Cobrança de passeio, festa e formatura fora da mensalidade
Chega o boleto de março e, além da parcela combinada, vem embutida uma taxa de R$ 90 para a festa junina, outra para o passeio ao museu e mais uma para o álbum de formatura do 5º ano — todas descritas como obrigatórias, sob risco de o aluno não participar da atividade se a família não pagar. A pergunta que chega ao advogado não é se a escola pode organizar esses eventos, mas se pode empurrar o custo, sem alternativa, para além do valor já contratado como anuidade.
O que a Lei 9.870/1999 entende por valor do serviço educacional
O art. 1º da Lei 9.870/1999 define que o valor anual ou semestral remunera o serviço educacional prestado pela escola. Atividades que fazem parte do currículo pedagógico regular — mesmo que aconteçam fora da sala, como uma visita técnica prevista no planejamento da disciplina — integram esse serviço e, em tese, já deveriam estar cobertas pela anuidade, sem cobrança extra vinculada à participação do aluno.

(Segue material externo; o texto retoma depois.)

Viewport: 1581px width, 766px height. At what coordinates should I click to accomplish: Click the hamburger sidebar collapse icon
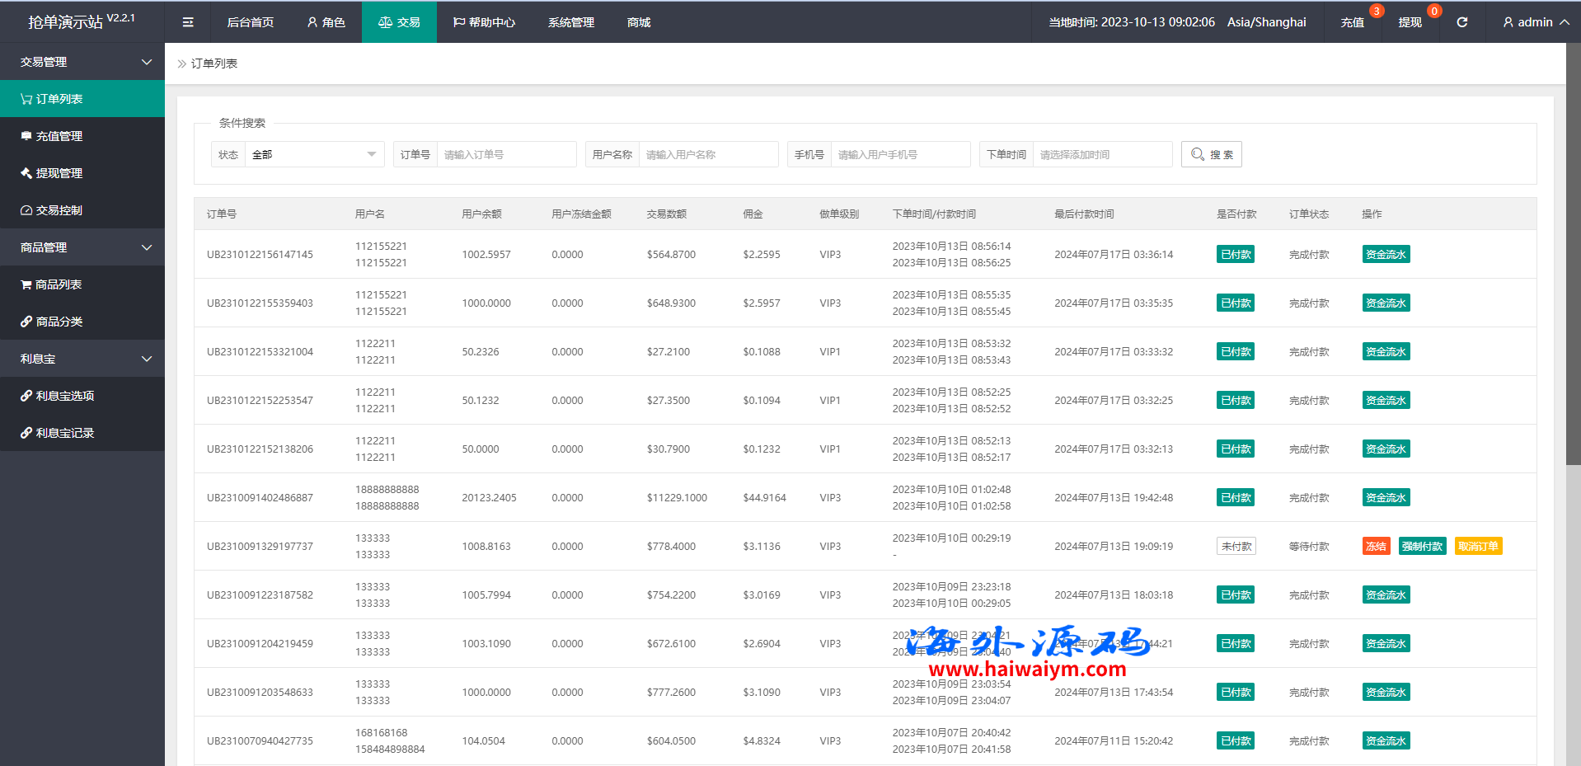point(188,22)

Evento facultativo pode ter custo à parte, desde que opcional de verdade
A distinção que separa cobrança legítima de cobrança abusiva é a possibilidade real de recusa sem prejuízo. Uma festa comemorativa, um álbum de formatura personalizado ou um passeio a um parque temático, quando verdadeiramente opcionais — o aluno participa das aulas normalmente se a família não aderir —, podem ser cobrados à parte. O problema surge quando a escola trata o evento como obrigatório na prática, ainda que o rotule de opcional no papel, ou quando a atividade substitui aula regular sem alternativa pedagógica para quem não pagou.
Vantagem manifestamente excessiva e informação enganosa
A vedação à vantagem manifestamente excessiva, prevista no art. 39, inciso V, do Código de Defesa do Consumidor, alcança também a taxa de formatura de valor elevado sem orçamento discriminado, ou o passeio apresentado como parte do calendário letivo sem alternativa de reposição de conteúdo para quem não participa — o aluno acaba pagando por algo que deveria estar coberto pela mensalidade ou não deveria ser imposto como condição de frequência normal.
Quando a recusa da família pode gerar constrangimento ao aluno
Casos recorrentes envolvem escola que separa o aluno da turma durante o passeio, exclui a criança da atividade sem alternativa digna, ou condiciona a entrega do diploma de formatura ao pagamento da festa. Esse tipo de constrangimento extrapola a discussão de cobrança abusiva e passa a envolver exposição da criança perante os colegas, o que agrava a responsabilidade da instituição. A escola tem o dever de oferecer, a quem não participar do evento pago, uma atividade pedagógica equivalente durante o mesmo período, justamente para que a ausência não vire punição indireta pela recusa da família em arcar com a despesa extra.
Como reagir sem prejudicar o aluno no meio do ano
Pedir por escrito a natureza da cobrança — se é atividade curricular ou evento facultativo — e o detalhamento do valor cobrado é o caminho inicial. Registrar reclamação no Procon com o histórico de cobranças ajuda a documentar reincidência, e guardar circulares, grupos de mensagens da escola e comprovantes de pagamento fortalece qualquer contestação futura. Quando a escola nega participação ou constrange o aluno pela recusa do pagamento, a situação já comporta avaliação jurídica particular, com atendimento 100% digital, para discutir cessação da cobrança obrigatória disfarçada de evento opcional e eventual reparação pelo constrangimento sofrido pela criança.
Perguntas frequentes
A escola pode reter o diploma de formatura por falta de pagamento da festa?
Reter documento escolar por inadimplência de evento à parte da anuidade é prática questionável, sobretudo quando o diploma decorre da conclusão do ano letivo, e não da festa em si.
Passeio pedagógico previsto no plano de curso pode ser cobrado à parte?
Se o passeio integra o planejamento curricular da disciplina, seu custo tende a já estar coberto pela anuidade, e não deveria ser cobrado como item extra e obrigatório.